Given task a:
Using the passage on FPGA clocking, answer these:
(i) What are dedicated clock routing resources designed for?
(ii) What does the passage say dedicated clock resources on Xilinx chips offer?
(iii) What example does the passage give of something non-critical that a divider-generated clock can be used for?

## BEGIN Passage provided

The issue becomes a bit more clear when you figure out why this is a recommendation. If one uses a divider implemented in general logic to generate a slower clock, the edges are no longer perfectly synchronous with the source clock. Additionally, the routing resources used for such general-purpose signals have routing delays that are hard to predict, especially over process, voltage and temperature.
Dedicated clock routing resources, on the other hand, are designed for low skew between any two points on the chip. They are have much better characterized routing delays, and these are baked into the tables that the place-and-route uses when solving the routing of an FPGA design.
Dedicated clock resources, at least on Xilinx chips (I don't have experience on others) offer clock dividers, PLLs, multiplexers and buffers with a disable control. These can be used to drive the clocks needed in a design, and also gate them off, for example to save power. One can certainly use a divider to generate a clock for something non-critical (eg: blink an LED), and usually the tools will warn you and then exclude such paths from the timing optimization. However, there are usually only a few such buffers and multiplexers on a given FPGA, and the global clock nets they drive are also limited resources (as @Berni said), so the usual approach is to have a synchronous design with one (or relatively few) clocks, taking advantage of the synchronous clock enable inputs on each FF. This is much easier for the tools to analyze and verify timing.

## END Passage provided
## BEGIN Data to process

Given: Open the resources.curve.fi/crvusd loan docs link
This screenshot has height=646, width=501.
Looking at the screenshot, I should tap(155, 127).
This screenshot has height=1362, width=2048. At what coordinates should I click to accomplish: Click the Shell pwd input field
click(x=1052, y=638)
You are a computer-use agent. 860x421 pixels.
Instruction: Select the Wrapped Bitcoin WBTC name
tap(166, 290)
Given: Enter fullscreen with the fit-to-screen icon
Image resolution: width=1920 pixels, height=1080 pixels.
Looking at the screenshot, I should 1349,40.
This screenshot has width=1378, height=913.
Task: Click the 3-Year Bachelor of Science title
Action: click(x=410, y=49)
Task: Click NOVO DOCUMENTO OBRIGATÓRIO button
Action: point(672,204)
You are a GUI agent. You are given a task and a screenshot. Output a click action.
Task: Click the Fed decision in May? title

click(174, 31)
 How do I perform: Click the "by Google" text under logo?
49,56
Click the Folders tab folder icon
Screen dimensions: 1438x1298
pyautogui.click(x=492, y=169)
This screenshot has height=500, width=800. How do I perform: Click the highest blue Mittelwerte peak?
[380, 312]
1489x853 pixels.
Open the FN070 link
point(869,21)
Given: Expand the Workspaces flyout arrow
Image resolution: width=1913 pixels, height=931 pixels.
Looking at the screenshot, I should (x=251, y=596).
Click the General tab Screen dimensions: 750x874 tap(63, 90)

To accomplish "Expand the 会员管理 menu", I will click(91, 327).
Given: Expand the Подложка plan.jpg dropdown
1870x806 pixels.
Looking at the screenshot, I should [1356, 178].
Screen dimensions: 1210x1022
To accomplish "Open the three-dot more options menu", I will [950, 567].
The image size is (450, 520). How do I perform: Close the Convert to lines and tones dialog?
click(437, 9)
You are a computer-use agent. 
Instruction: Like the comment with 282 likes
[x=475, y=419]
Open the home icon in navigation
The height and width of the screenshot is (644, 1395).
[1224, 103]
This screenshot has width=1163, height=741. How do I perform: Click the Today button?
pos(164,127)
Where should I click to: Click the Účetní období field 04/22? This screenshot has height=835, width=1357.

## END Data to process

Given task b: Format the records as a JSON list of strings, one string per line and no blank lines, starting with the first line of the records and going on through the line containing "click(174, 31)".

Written solution a:
(i) Low skew between any two points on the chip.
(ii) Clock dividers, PLLs, multiplexers and buffers with a disable control.
(iii) Blinking an LED.

Written solution b:
[
  "Given: Open the resources.curve.fi/crvusd loan docs link",
  "This screenshot has height=646, width=501.",
  "Looking at the screenshot, I should tap(155, 127).",
  "This screenshot has height=1362, width=2048. At what coordinates should I click to accomplish: Click the Shell pwd input field",
  "click(x=1052, y=638)",
  "You are a computer-use agent. 860x421 pixels.",
  "Instruction: Select the Wrapped Bitcoin WBTC name",
  "tap(166, 290)",
  "Given: Enter fullscreen with the fit-to-screen icon",
  "Image resolution: width=1920 pixels, height=1080 pixels.",
  "Looking at the screenshot, I should 1349,40.",
  "This screenshot has width=1378, height=913.",
  "Task: Click the 3-Year Bachelor of Science title",
  "Action: click(x=410, y=49)",
  "Task: Click NOVO DOCUMENTO OBRIGATÓRIO button",
  "Action: point(672,204)",
  "You are a GUI agent. You are given a task and a screenshot. Output a click action.",
  "Task: Click the Fed decision in May? title",
  "click(174, 31)"
]